Paid ads: Another effective way to create brand awareness relies on the targeting capabilities of advertising platforms to reach a specific audience. You can use display ads (appear on websites, apps, and social media), search ads (appear on SERPs), social media ads (appear on social media platforms like Facebook, Instagram, etc.), and video ads (on video-sharing platforms like Youtube, Facebook, Instagram).
2. Interest building
The second stage in acquiring customers is where your customer base starts to build and when users are aware of your brand and show interest in your products and services. At this stage, you need to leverage their interest by offering the right information about your brand with content that educates and engages them.
During this stage, the website visitor is still in the research and evaluation phase and has not made a purchase decision. You need to position your product or service as the solution to a website visitor's problem. For this to happen, you must understand the customer’s problem, pain points, and needs. It can be done through customer research, surveys, or by analyzing customer feedback and reviews.
You can create educational content that provides valuable information, tips, and insights related to their problem and your product as a solution. Portray the key benefits of your product and use storytelling techniques to illustrate how your product improves your customer’s life. You can use blog posts, videos, or case studies that feature real-life scenarios and experiences.
Use customer-centric language that speaks directly to your customer and highlights how they will benefit from the product. Focus more on the benefits of a product, not just its features. Showcase the social proof to demonstrate the product's effectiveness in improving your customer’s life.

_DATA EXTRACT:_
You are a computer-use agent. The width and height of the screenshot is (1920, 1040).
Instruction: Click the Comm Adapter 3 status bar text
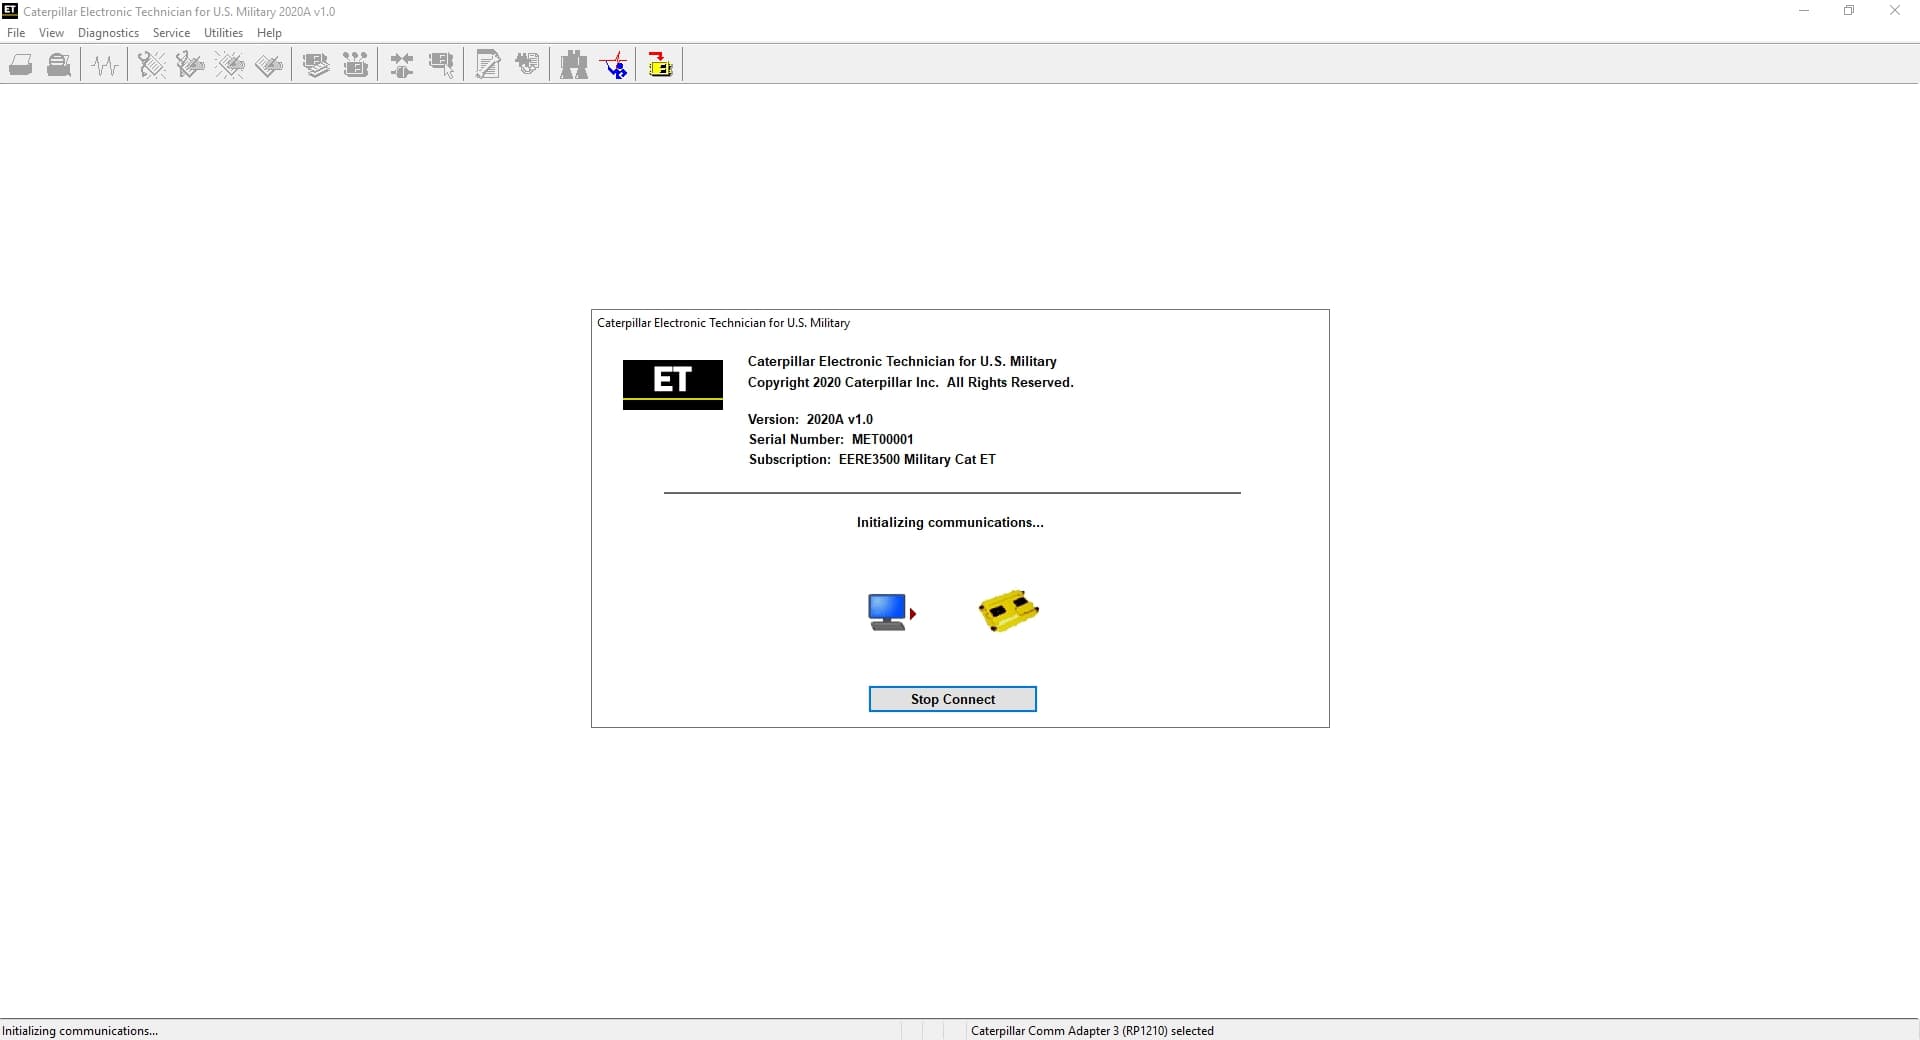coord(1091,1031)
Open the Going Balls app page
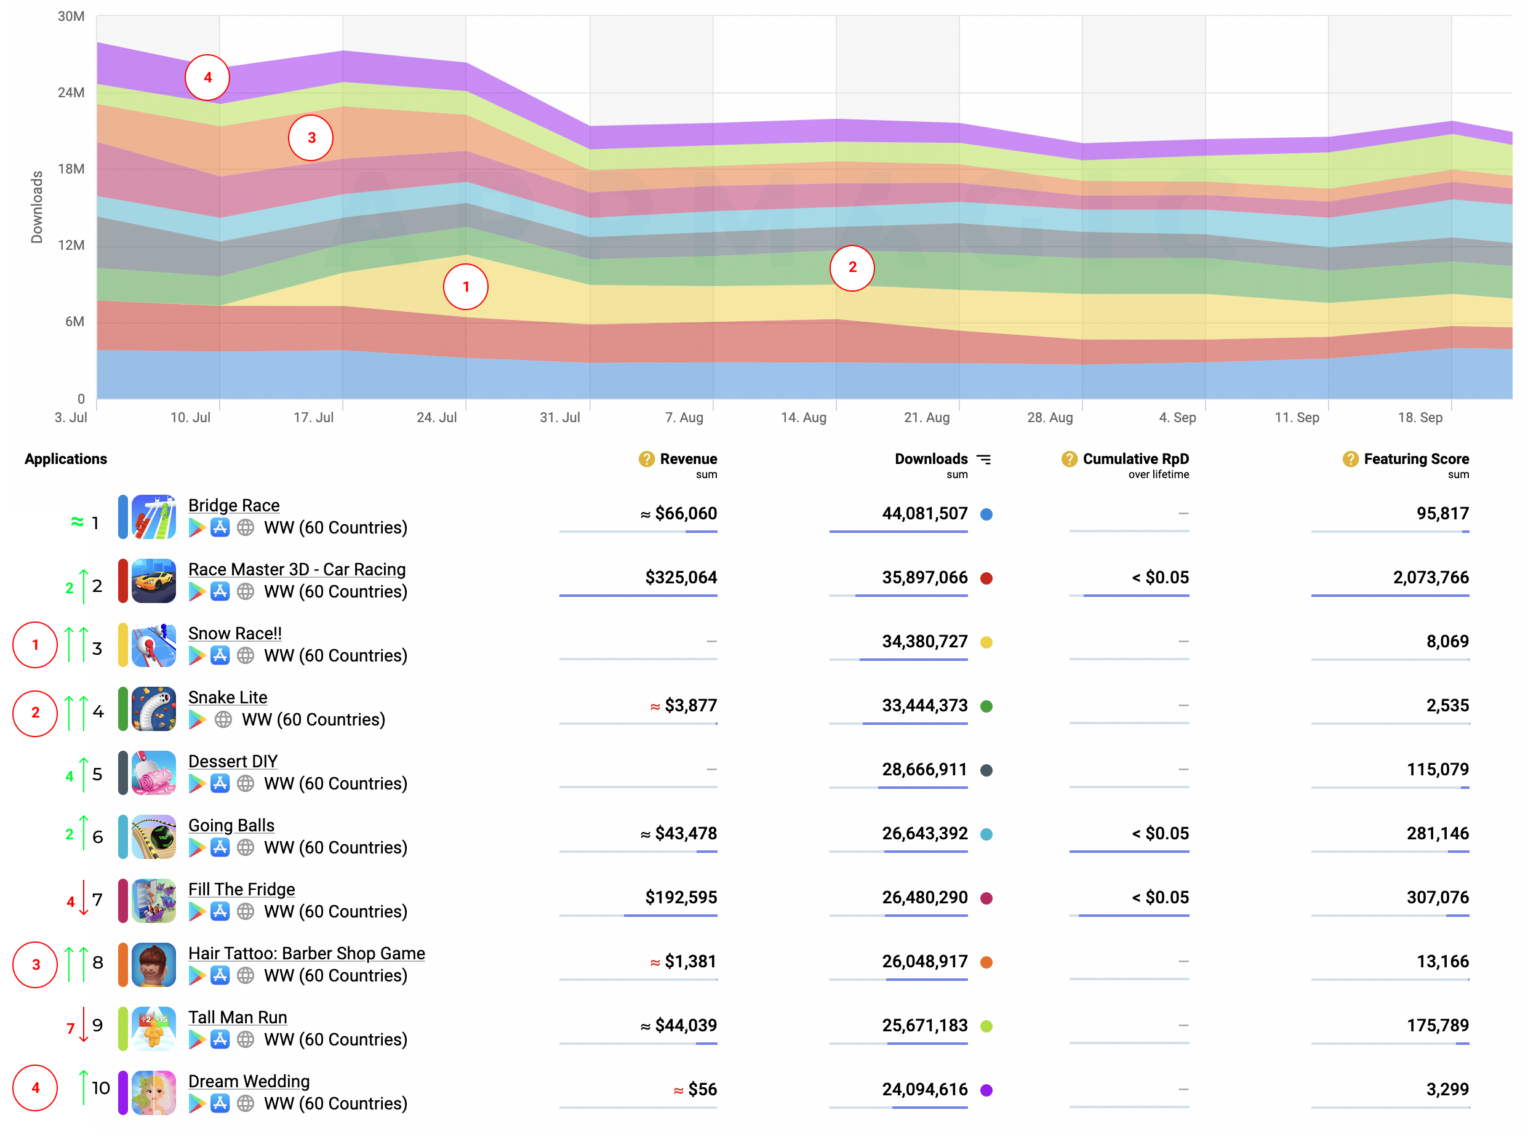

_EXERCISE:_
Could you continue the passage on customer acquisition stages, picking up after its final sentence?

_TASK RESPONSE:_
3. Visitor consideration
In the third stage, customers actively consider whether to make a purchase. They need information and resources such as more detailed product information, free demos, trials, or customer guidance to get that push to purchase the product or service.
The visitor consideration stage directly impacts the conversion rate. It determines if a visitor turns into a paying customer or not. Because if they don’t find the information or resources needed to make an informed decision, they will abandon the purchase process and move to a competitor.
To ease the customer’s journey, you can set up an initial small-step sign-up to provide a low-commitment option to engage with your brand and its offerings. It can be a free trial or a limited version of the product or service, allowing the customers to experience the product's value without committing to a full purchase.
The consideration stage is the best for introducing a newsletter sign-up to build customer relationships. Ensure you send high-quality content and provide value to keep them subscribed and lead them to convert. By capturing customer contact information, businesses can continue providing value and building customer relationships.
4. Visitor intent
At this point, the visitor has shown clear intent to purchase. Although they may be looking for a solution, not all visitors convert at this stage. Some may still be looking for more information. Analyze customer behavior data to understand their interest better and identify the bottlenecks in their purchasing decision. You can also place ads and offers tailored solutions that resonate with them.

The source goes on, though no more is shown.